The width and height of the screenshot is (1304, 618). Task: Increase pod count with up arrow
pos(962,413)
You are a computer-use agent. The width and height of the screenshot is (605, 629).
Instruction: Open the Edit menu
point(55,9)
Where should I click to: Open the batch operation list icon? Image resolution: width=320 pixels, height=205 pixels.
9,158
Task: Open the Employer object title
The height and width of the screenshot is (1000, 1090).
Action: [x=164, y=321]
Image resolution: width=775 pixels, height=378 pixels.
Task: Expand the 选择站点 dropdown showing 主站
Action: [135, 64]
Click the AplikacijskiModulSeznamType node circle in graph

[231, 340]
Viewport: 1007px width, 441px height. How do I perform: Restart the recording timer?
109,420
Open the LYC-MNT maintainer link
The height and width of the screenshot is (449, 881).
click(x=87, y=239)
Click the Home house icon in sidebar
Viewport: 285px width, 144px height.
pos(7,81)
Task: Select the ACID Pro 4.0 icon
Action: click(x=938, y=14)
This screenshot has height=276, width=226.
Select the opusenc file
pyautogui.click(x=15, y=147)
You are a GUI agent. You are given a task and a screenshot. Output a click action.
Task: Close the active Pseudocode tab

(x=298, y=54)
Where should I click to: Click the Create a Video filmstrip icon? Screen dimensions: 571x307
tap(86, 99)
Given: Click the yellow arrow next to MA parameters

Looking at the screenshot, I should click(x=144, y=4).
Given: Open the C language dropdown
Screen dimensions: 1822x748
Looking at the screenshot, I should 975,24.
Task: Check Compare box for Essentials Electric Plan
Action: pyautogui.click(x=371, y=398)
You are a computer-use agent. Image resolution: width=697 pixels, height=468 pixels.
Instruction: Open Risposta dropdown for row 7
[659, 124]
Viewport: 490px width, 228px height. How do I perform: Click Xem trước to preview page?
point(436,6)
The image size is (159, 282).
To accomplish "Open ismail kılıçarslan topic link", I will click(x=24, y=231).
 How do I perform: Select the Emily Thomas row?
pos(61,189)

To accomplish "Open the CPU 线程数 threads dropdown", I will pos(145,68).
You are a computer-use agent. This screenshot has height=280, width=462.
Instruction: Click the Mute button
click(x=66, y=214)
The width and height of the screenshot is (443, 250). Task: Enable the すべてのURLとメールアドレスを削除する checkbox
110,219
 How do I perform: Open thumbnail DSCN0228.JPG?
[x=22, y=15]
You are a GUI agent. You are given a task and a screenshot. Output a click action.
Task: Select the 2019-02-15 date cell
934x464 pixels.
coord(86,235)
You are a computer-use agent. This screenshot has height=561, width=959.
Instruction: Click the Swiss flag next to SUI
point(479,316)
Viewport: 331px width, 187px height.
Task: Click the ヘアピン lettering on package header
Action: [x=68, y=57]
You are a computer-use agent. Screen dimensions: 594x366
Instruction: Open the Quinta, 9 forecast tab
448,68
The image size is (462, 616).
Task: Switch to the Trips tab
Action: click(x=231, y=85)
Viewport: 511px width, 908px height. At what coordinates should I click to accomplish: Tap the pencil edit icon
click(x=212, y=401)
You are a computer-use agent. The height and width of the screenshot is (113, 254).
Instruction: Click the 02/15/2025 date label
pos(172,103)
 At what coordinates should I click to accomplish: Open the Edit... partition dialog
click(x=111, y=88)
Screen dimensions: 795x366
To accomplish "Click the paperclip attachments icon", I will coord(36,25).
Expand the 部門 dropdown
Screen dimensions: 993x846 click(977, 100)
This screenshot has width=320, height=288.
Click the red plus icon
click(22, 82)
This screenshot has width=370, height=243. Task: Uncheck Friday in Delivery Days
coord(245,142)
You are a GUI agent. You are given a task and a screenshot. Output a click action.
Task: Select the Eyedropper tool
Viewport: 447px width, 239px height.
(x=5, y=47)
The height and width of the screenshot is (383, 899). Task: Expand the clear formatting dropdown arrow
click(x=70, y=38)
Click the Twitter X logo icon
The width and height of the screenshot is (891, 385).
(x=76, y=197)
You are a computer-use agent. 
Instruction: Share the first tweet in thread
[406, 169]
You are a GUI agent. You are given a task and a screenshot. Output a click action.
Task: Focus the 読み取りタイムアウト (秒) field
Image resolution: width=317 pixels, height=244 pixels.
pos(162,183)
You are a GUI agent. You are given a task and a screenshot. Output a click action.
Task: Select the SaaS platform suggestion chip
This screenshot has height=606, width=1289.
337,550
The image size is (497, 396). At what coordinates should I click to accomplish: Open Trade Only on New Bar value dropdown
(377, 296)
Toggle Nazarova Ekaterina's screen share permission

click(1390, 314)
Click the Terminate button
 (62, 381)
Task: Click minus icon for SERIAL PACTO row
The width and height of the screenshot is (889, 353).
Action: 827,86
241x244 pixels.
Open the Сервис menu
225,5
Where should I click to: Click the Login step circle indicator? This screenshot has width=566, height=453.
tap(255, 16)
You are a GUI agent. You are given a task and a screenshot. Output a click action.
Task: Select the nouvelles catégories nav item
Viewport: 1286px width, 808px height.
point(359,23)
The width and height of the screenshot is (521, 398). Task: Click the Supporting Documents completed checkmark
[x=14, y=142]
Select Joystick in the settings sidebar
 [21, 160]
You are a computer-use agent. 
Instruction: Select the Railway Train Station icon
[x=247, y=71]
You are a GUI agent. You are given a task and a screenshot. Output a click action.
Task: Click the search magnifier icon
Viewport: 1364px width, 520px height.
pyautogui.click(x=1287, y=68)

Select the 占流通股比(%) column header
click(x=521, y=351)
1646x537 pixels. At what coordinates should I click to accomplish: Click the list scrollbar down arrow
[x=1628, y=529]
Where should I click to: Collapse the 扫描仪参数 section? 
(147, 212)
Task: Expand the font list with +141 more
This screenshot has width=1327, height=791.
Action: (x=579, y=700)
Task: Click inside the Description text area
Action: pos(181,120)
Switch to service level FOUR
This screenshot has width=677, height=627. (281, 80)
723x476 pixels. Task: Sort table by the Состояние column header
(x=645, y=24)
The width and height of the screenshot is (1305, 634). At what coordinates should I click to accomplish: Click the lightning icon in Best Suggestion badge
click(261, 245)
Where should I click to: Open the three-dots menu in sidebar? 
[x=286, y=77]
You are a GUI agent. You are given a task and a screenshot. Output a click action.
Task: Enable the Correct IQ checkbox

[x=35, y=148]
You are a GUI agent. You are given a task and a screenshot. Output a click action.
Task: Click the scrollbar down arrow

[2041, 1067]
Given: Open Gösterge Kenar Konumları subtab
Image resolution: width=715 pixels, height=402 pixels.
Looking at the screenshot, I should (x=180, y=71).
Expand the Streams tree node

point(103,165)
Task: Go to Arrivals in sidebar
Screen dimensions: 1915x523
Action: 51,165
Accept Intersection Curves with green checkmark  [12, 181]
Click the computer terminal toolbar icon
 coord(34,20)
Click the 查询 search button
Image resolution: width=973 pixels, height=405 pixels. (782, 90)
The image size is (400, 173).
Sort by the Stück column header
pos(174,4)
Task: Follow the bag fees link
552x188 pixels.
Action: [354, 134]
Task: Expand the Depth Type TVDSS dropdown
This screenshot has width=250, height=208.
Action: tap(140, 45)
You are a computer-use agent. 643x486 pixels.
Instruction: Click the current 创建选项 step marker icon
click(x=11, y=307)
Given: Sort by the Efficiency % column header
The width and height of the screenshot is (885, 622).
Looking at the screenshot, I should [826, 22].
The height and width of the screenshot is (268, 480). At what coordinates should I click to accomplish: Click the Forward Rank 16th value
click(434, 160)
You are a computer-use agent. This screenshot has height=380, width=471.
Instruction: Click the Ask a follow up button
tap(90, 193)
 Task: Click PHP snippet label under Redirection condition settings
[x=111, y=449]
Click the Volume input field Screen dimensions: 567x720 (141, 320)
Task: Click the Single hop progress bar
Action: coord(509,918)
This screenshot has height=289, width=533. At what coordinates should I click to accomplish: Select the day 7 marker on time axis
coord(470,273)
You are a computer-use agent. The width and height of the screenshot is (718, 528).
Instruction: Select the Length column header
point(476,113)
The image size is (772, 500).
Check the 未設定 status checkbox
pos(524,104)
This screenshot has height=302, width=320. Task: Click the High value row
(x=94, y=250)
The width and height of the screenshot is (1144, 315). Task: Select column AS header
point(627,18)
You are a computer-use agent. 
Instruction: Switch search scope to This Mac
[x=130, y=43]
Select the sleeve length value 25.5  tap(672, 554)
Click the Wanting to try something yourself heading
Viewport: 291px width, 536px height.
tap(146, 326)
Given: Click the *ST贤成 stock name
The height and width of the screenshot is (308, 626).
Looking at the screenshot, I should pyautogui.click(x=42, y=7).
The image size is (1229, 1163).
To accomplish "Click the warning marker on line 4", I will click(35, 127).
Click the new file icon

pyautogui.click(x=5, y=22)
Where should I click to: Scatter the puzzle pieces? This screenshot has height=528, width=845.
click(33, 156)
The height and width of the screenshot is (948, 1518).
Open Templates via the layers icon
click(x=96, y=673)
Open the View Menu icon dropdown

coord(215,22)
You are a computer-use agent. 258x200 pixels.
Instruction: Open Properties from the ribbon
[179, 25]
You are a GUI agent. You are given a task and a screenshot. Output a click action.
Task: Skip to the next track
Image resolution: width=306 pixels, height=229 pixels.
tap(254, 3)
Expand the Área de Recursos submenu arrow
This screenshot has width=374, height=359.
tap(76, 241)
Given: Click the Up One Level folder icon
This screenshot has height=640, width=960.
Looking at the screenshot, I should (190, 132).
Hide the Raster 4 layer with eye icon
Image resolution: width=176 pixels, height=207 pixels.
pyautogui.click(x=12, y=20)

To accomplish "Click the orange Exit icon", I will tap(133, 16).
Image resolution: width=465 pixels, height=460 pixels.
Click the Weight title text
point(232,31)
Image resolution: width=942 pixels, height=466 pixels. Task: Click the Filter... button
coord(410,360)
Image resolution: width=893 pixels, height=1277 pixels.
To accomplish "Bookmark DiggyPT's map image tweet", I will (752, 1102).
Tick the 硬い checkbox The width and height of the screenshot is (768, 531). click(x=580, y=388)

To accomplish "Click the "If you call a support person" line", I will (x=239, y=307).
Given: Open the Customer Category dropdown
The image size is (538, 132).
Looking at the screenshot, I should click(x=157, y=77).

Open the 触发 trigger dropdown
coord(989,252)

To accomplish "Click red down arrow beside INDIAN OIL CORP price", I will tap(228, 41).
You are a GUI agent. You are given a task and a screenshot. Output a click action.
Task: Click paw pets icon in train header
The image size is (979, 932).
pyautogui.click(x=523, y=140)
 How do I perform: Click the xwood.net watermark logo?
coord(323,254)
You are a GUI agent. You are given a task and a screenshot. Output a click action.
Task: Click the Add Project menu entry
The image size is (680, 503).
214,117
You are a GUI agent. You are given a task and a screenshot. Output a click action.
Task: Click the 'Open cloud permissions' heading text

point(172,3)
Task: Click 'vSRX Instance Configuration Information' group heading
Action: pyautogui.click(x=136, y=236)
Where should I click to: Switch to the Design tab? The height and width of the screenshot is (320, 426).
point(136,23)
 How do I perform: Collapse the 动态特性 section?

════

• WHAT THIS TASK INVOLVES
The answer must consist of every line above that holds the string "link", copied exactly.

• TASK RESULT
Open the LYC-MNT maintainer link
To accomplish "Open ismail kılıçarslan topic link", I will click(x=24, y=231).
Task: Follow the bag fees link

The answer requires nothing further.